Algorithms are defined essentially as mathematical tools designed to solve problems. Generally, improvements in problem solving tools — especially in the mathematical and computational fields have yielded huge benefits in science, technology, and health, and will most likely continue to do so.

The key policy question is really how we will choose to hold government and corporate actors responsible for the choices that they delegate to algorithms.  There is increasing understanding that each choice of algorithms embody a specific set of choices over what criteria are important to “solving” a problem, and what can be ignored. To incent better choices in algorithms will likely require actors using them to provide more transparency, to explicitly design algorithms with privacy and fairness in mind, and to holding actors who use algorithms meaningfully responsible for their consequences.


… the next decade of trust —  will people disengage with social networks, the internet, and the Internet of Things?

It appears very likely that because of network effects people’s general use of these systems will continue to increase — whether or not the systems themselves actually become more trustworthy. The value of online markets (etc.) are often a growing function of their size — which creates to a form of natural monopoly making these systems increasingly valuable, ubiquitous, and unavoidable.

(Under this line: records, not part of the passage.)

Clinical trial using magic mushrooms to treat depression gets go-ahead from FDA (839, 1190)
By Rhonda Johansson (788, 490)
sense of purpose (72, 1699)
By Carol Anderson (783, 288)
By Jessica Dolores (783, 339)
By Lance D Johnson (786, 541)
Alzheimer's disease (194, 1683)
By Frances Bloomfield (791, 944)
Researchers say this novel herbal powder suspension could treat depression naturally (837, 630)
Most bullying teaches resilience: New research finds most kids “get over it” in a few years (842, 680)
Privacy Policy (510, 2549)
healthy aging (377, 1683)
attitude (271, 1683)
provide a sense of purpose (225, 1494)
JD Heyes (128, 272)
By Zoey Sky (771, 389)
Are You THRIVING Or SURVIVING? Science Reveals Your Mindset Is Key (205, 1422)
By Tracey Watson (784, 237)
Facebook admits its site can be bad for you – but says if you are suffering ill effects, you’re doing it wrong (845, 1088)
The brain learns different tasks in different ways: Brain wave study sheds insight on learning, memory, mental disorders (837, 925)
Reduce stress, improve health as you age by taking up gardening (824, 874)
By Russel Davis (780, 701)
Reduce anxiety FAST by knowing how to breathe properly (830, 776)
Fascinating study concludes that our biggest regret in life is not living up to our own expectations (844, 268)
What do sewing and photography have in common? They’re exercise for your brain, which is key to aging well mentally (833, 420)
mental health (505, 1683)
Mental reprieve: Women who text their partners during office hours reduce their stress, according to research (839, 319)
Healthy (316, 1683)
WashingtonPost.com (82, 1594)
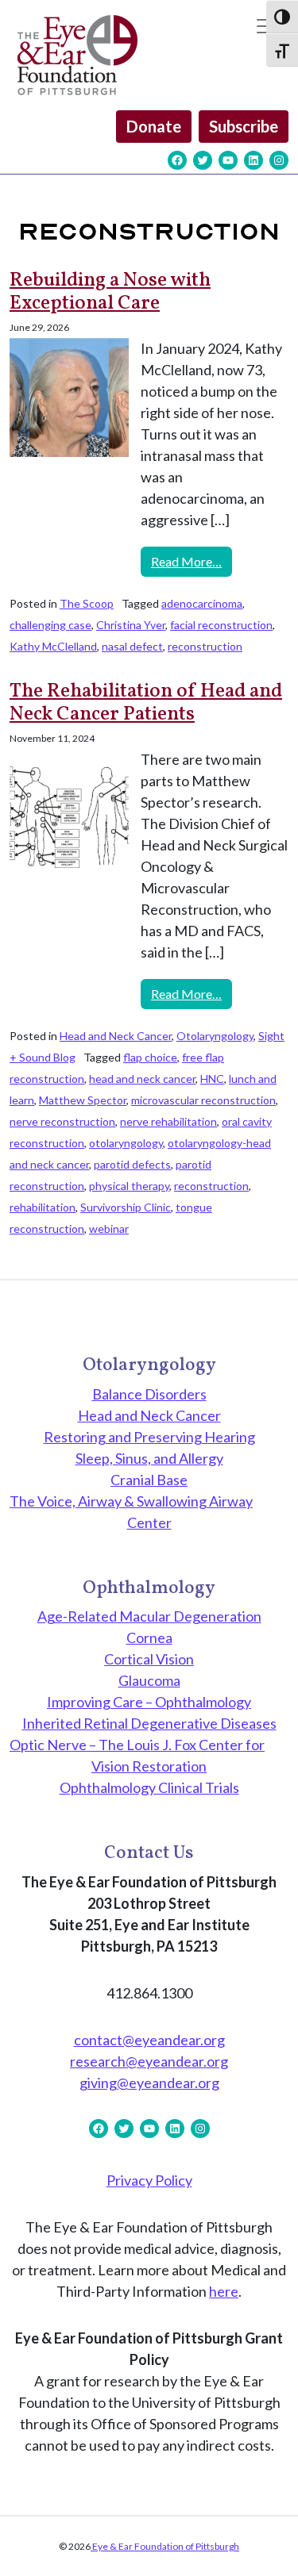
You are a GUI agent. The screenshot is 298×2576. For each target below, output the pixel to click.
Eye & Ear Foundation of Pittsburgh (165, 2546)
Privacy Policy (149, 2180)
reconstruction (205, 646)
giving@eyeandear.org (149, 2082)
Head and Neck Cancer (116, 1035)
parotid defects (132, 1164)
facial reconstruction (221, 625)
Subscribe (243, 126)
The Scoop (87, 603)
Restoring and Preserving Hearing (149, 1436)
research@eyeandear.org (149, 2061)
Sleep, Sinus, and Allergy (149, 1458)
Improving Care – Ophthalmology (149, 1701)
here (223, 2291)
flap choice (150, 1057)
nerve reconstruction (62, 1121)
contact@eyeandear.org (149, 2039)
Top (280, 2554)
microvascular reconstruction (203, 1100)
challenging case (50, 625)
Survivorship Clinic (125, 1207)
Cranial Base (149, 1479)
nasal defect (132, 646)
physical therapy (129, 1185)
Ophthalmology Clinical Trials (149, 1787)
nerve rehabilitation (168, 1121)
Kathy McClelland (53, 646)
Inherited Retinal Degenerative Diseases (149, 1723)
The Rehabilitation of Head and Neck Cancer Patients (146, 703)
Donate (153, 126)
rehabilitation (42, 1207)
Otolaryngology (214, 1035)
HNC (212, 1078)
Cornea (149, 1637)
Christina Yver (130, 625)
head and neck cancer (142, 1078)
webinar (109, 1228)
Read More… (191, 561)
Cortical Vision (149, 1659)
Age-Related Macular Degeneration (149, 1616)
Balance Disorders (149, 1394)
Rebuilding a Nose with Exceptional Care (110, 292)
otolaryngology (126, 1143)
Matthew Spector (82, 1100)
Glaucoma (149, 1680)
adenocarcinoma (201, 603)
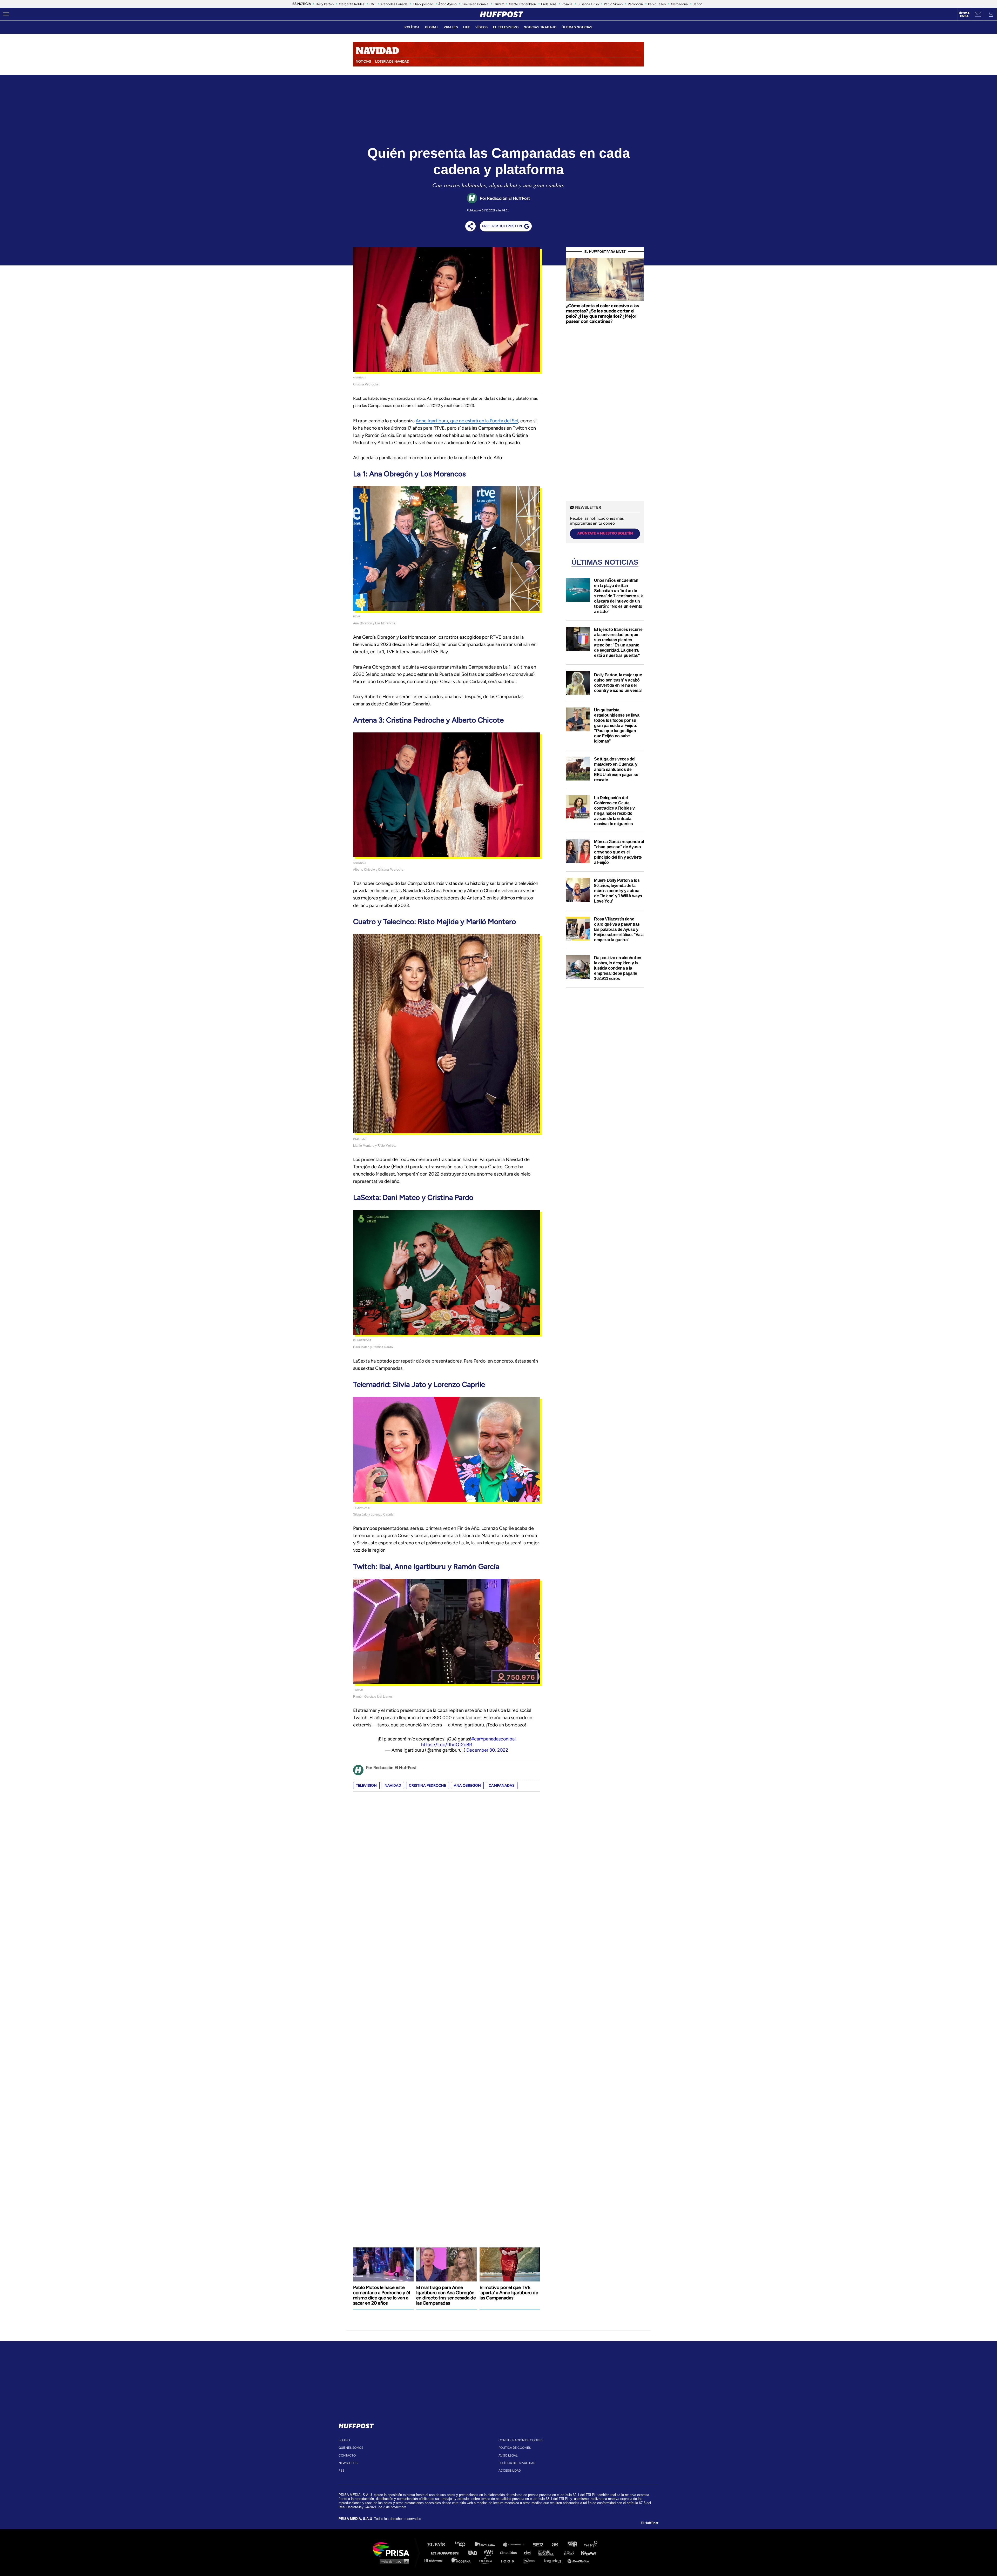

The trustworthiness of this systems remains in doubt. It could be greatly improved by providing users with more transparency, control, and accountability over such systems. Technologies such as secure multi-party computing, functional encryption, unalterable blockchain ledgers, and differential privacy have great potential to strengthen systems — but so far the incentives to deploy them at wide scale are missing.

Structurally, many of the same forces will drive this as drive use of online networks. It appears very likely that because of network effects people’s general use of connected devices will continue to increase — whether or not the systems themselves are actually become more trustworthy.

The network of IoT is at an earlier stage than that of social networks — and there is less immediate value returned, and not yet a dominant “network” of these devices. It may take some time for a valuable network to emerge, and so the incentives to use IoT seem so far small for the end-consumer, while the security issues loom large, given the current lack of attention to systematic security engineering in design and implementation of these systems. (The lack of visibility of security reduces the incentives for such design). However, it seems likely that within the next decade the value of connected devices will become sufficient to drive people to use, regardless of the security risks, which may remain serious, but are often less immediately visible.

Reflecting on my own answers, I suspect I am reacting more as a “hedgehog” than as a “fox” — and thus am quite likely to be wrong (on this, see Phillip Tetlock’s excellent book on Expert Political Judgements).  I will in my defense recall the phrase that, physicist Dennis Gabor once wrote, “we cannot predict the future, but we can invent it.” — this is very much in the spirit of MIT. And as we argue in Information Wants Someone Else to Pay for It, the future of the scholarly communications and the information commons will be a happier one if libraries take their part in inventing it.

* This quote is most often attributed to Yogi Berra, but he denied it, at least in e-mail correspondence with me in 1997. It has also been attributed (with disputation) to Woody Allen,, Niels Bohr, Vint Cerf, Winston Churchill, Confucius, Disreali [sic], Freeman Dyson, Cecil B. Demille, Albert Einstein, Enrico Fermi, Edgar R. Fiedler, Bob Fourer, Sam Goldwyn, Allan Lamport, Groucho Marx, Dan Quayle, George Bernard Shaw, Casey Stengel, Will Rogers, M. Taub, Mark Twain, Kerr L. White.